What you are asked to do:
In the records below, find the line containing "The height and width of the screenshot is (723, 1272)." and return it together with every later line, exactly as written; pictures are to be omitted.

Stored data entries
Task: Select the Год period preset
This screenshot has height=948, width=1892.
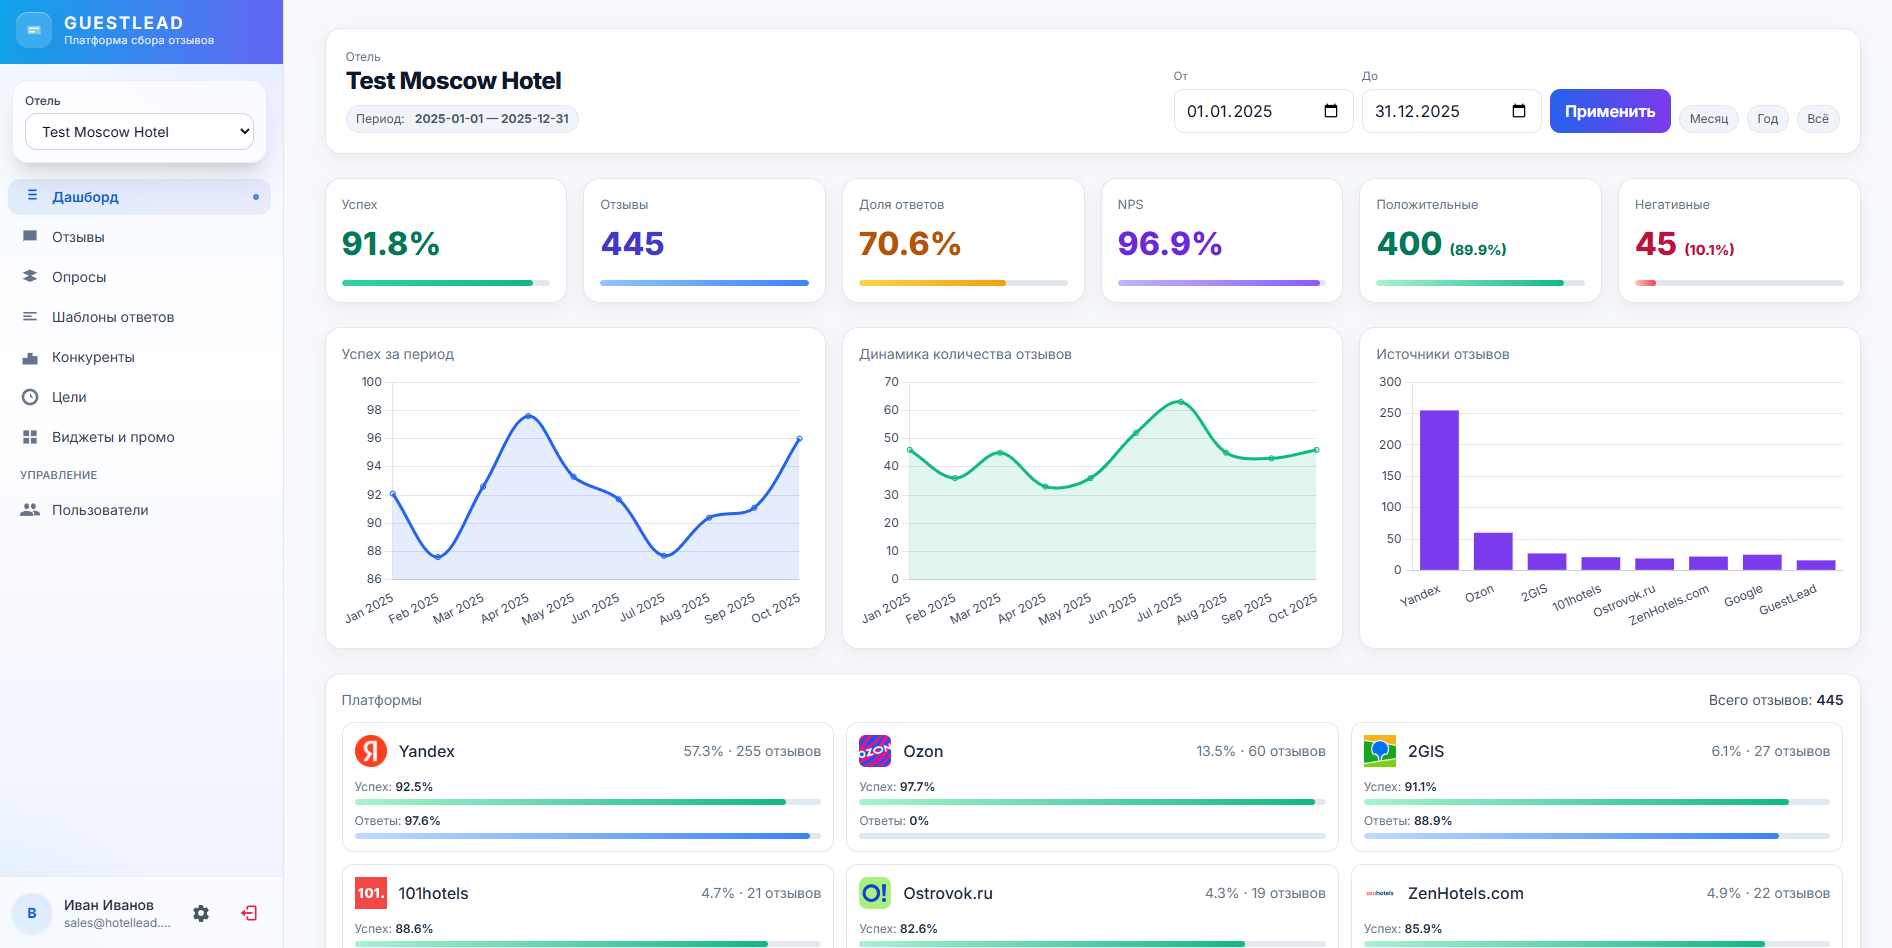Action: pyautogui.click(x=1767, y=119)
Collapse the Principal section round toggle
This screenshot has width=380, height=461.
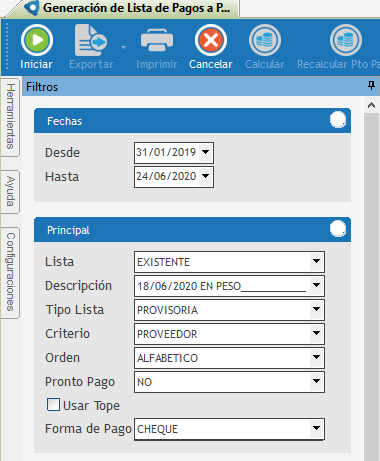[338, 229]
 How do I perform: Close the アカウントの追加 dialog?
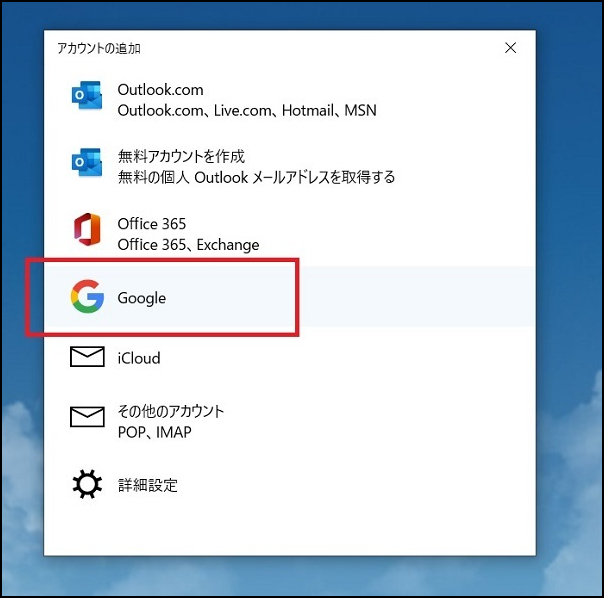(x=510, y=48)
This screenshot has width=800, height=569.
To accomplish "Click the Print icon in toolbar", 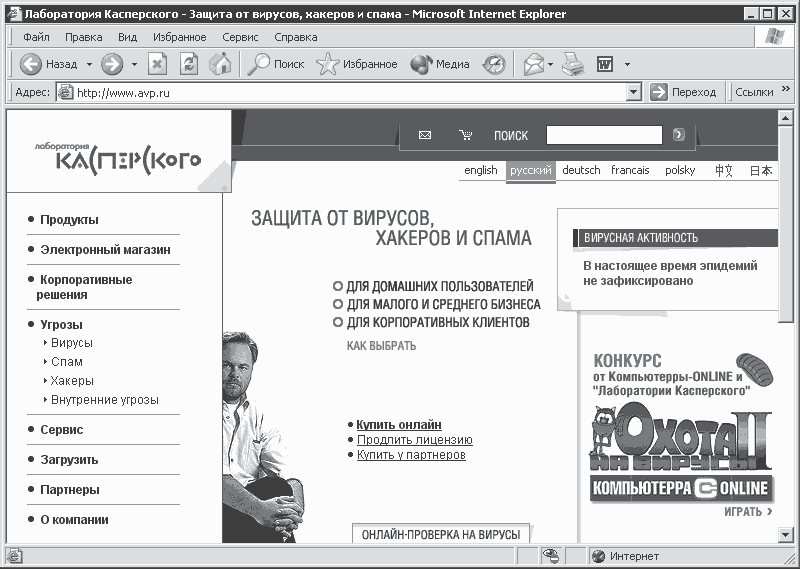I will 573,64.
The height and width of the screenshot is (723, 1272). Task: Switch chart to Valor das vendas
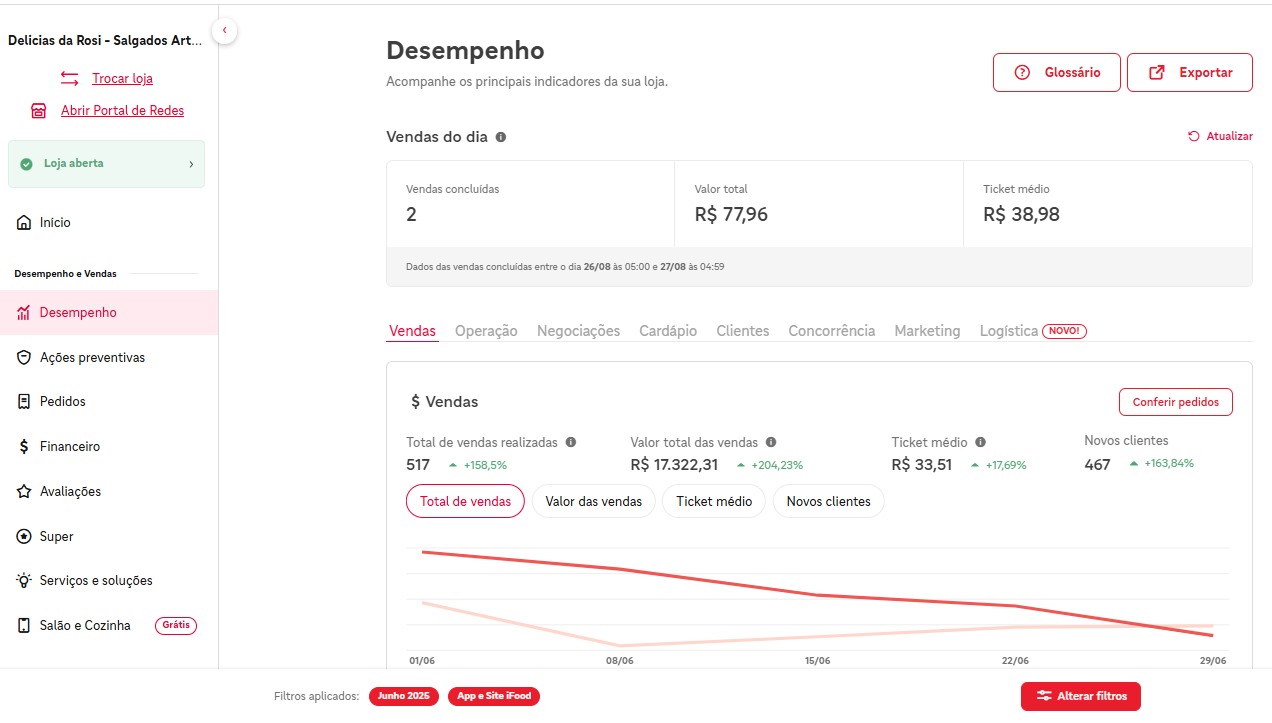tap(593, 502)
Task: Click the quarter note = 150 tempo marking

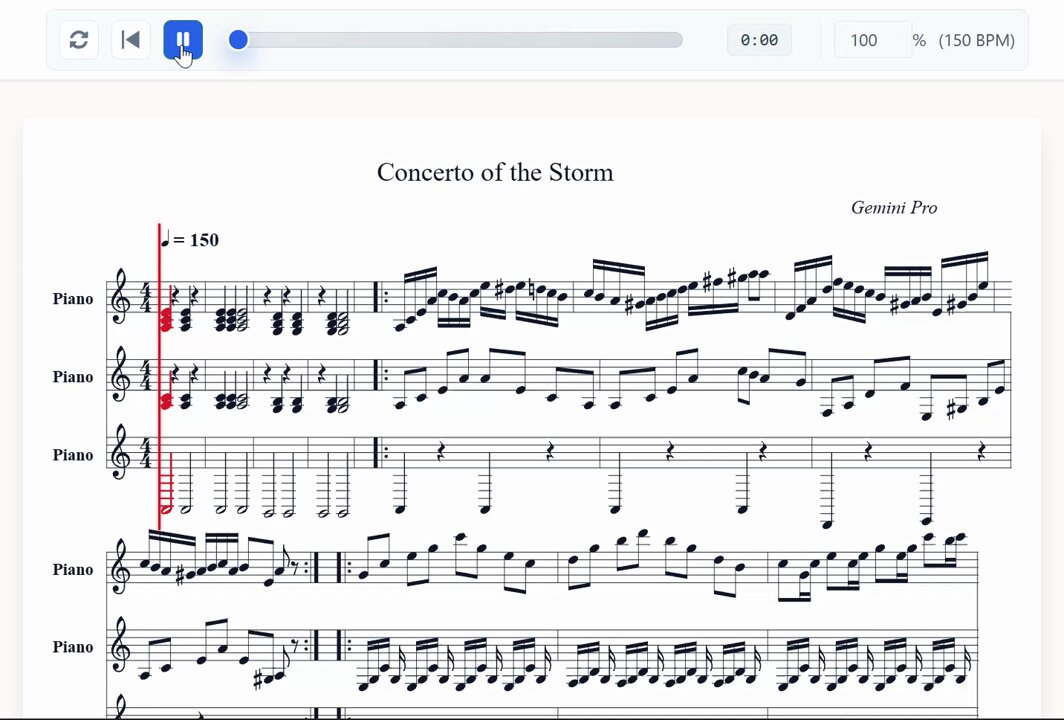Action: [190, 240]
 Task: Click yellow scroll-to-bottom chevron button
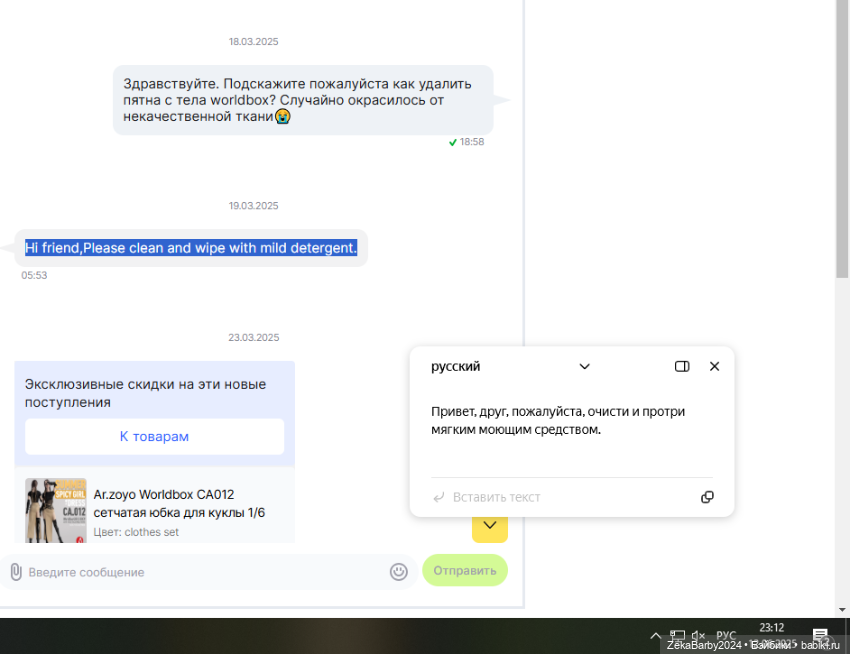(490, 526)
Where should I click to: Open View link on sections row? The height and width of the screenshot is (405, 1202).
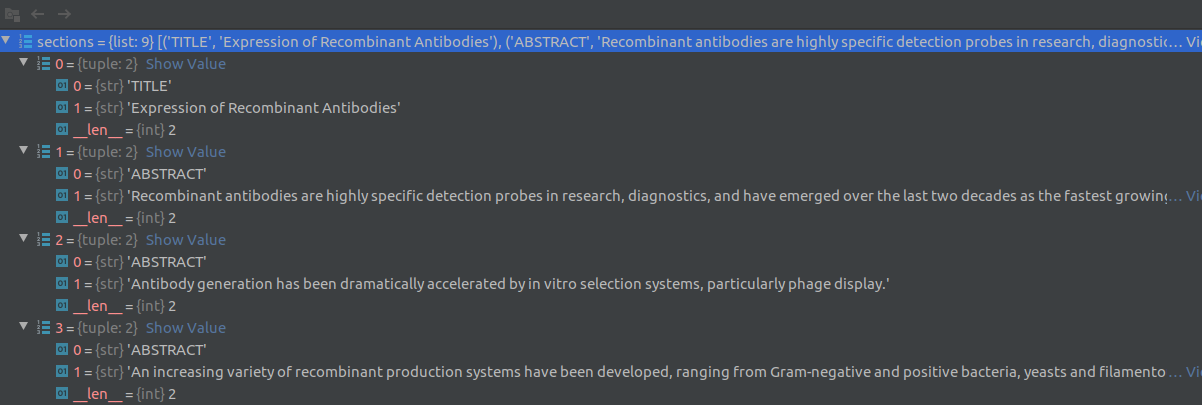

Written solution:
The height and width of the screenshot is (723, 1272). Task: Switch chart to Valor das vendas
tap(593, 502)
Task: Click the quarter note = 150 tempo marking

Action: [190, 240]
 Task: Click yellow scroll-to-bottom chevron button
(490, 526)
Where should I click to: Open View link on sections row? The height and width of the screenshot is (405, 1202).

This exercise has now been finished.